▸ TASK TO COMPLETE:
Rewrite the data below, substituting "Which point should I click to" for every occurrence of "Where should I click to" and leaving everything else unchanged.

▸ SUPPLIED ENTRIES:

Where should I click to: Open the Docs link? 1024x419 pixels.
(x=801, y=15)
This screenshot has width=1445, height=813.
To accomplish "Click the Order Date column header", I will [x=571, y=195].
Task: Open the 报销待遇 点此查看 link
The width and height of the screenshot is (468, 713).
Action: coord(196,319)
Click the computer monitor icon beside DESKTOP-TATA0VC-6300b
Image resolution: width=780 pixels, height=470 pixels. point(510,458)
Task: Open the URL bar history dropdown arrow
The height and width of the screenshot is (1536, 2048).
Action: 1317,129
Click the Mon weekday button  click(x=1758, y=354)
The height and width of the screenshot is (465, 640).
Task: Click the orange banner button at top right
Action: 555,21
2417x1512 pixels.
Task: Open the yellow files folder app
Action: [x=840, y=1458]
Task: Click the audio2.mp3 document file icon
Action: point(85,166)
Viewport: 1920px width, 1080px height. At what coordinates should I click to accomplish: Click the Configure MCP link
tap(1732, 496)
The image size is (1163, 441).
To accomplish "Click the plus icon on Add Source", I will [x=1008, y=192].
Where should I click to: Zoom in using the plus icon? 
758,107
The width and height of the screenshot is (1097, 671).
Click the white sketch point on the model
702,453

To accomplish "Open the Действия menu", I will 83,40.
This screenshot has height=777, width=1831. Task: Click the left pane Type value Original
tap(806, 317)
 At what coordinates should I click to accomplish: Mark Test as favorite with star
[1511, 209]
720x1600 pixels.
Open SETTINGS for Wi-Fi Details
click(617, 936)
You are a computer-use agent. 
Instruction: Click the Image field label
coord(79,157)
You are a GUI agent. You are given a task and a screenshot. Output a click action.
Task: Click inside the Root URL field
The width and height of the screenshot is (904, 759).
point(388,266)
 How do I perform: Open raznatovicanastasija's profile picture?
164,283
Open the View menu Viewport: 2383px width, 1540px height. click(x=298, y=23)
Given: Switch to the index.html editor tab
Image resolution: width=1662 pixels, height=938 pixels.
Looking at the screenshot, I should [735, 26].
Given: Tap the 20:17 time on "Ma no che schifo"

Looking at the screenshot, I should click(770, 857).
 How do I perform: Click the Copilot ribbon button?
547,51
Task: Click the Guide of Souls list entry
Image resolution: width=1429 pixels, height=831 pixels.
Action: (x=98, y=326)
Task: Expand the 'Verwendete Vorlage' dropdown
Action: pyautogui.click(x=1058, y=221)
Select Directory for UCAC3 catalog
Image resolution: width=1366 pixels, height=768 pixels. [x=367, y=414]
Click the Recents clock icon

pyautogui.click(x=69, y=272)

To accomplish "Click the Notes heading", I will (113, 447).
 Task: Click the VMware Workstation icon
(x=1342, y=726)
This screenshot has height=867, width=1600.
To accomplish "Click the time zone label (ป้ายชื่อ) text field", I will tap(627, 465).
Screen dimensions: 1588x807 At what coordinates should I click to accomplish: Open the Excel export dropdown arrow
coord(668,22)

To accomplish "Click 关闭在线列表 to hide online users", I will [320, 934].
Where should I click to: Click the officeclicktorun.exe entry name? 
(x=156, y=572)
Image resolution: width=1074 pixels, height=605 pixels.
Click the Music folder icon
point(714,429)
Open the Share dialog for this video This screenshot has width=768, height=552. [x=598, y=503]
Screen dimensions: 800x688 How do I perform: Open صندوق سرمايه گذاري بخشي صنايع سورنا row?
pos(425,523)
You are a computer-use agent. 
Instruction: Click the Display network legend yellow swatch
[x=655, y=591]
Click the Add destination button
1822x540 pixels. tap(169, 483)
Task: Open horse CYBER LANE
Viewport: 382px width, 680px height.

▸ EXERCISE RESPONSE:
Which point should I click to: Open the Docs link? 1024x419 pixels.
(x=801, y=15)
This screenshot has width=1445, height=813.
To accomplish "Click the Order Date column header", I will [x=571, y=195].
Task: Open the 报销待遇 点此查看 link
The width and height of the screenshot is (468, 713).
Action: coord(196,319)
Click the computer monitor icon beside DESKTOP-TATA0VC-6300b
Image resolution: width=780 pixels, height=470 pixels. point(510,458)
Task: Open the URL bar history dropdown arrow
The height and width of the screenshot is (1536, 2048).
Action: 1317,129
Click the Mon weekday button  click(x=1758, y=354)
The height and width of the screenshot is (465, 640).
Task: Click the orange banner button at top right
Action: 555,21
2417x1512 pixels.
Task: Open the yellow files folder app
Action: [x=840, y=1458]
Task: Click the audio2.mp3 document file icon
Action: point(85,166)
Viewport: 1920px width, 1080px height. At what coordinates should I click to accomplish: Click the Configure MCP link
tap(1732, 496)
The image size is (1163, 441).
To accomplish "Click the plus icon on Add Source", I will [x=1008, y=192].
Which point should I click to: Zoom in using the plus icon? 
758,107
The width and height of the screenshot is (1097, 671).
Click the white sketch point on the model
702,453

To accomplish "Open the Действия menu", I will 83,40.
This screenshot has height=777, width=1831. Task: Click the left pane Type value Original
tap(806, 317)
 At what coordinates should I click to accomplish: Mark Test as favorite with star
[1511, 209]
720x1600 pixels.
Open SETTINGS for Wi-Fi Details
click(617, 936)
You are a computer-use agent. 
Instruction: Click the Image field label
coord(79,157)
You are a GUI agent. You are given a task and a screenshot. Output a click action.
Task: Click inside the Root URL field
The width and height of the screenshot is (904, 759).
point(388,266)
 How do I perform: Open raznatovicanastasija's profile picture?
164,283
Open the View menu Viewport: 2383px width, 1540px height. click(x=298, y=23)
Given: Switch to the index.html editor tab
Image resolution: width=1662 pixels, height=938 pixels.
Looking at the screenshot, I should [735, 26].
Given: Tap the 20:17 time on "Ma no che schifo"

Looking at the screenshot, I should click(770, 857).
 How do I perform: Click the Copilot ribbon button?
547,51
Task: Click the Guide of Souls list entry
Image resolution: width=1429 pixels, height=831 pixels.
Action: (x=98, y=326)
Task: Expand the 'Verwendete Vorlage' dropdown
Action: pyautogui.click(x=1058, y=221)
Select Directory for UCAC3 catalog
Image resolution: width=1366 pixels, height=768 pixels. [x=367, y=414]
Click the Recents clock icon

pyautogui.click(x=69, y=272)

To accomplish "Click the Notes heading", I will (113, 447).
 Task: Click the VMware Workstation icon
(x=1342, y=726)
This screenshot has height=867, width=1600.
To accomplish "Click the time zone label (ป้ายชื่อ) text field", I will tap(627, 465).
Screen dimensions: 1588x807 At what coordinates should I click to accomplish: Open the Excel export dropdown arrow
coord(668,22)

To accomplish "Click 关闭在线列表 to hide online users", I will [320, 934].
Which point should I click to: Click the officeclicktorun.exe entry name? 
(x=156, y=572)
Image resolution: width=1074 pixels, height=605 pixels.
Click the Music folder icon
point(714,429)
Open the Share dialog for this video This screenshot has width=768, height=552. [x=598, y=503]
Screen dimensions: 800x688 How do I perform: Open صندوق سرمايه گذاري بخشي صنايع سورنا row?
pos(425,523)
You are a computer-use agent. 
Instruction: Click the Display network legend yellow swatch
[x=655, y=591]
Click the Add destination button
1822x540 pixels. tap(169, 483)
Task: Open horse CYBER LANE
Viewport: 382px width, 680px height.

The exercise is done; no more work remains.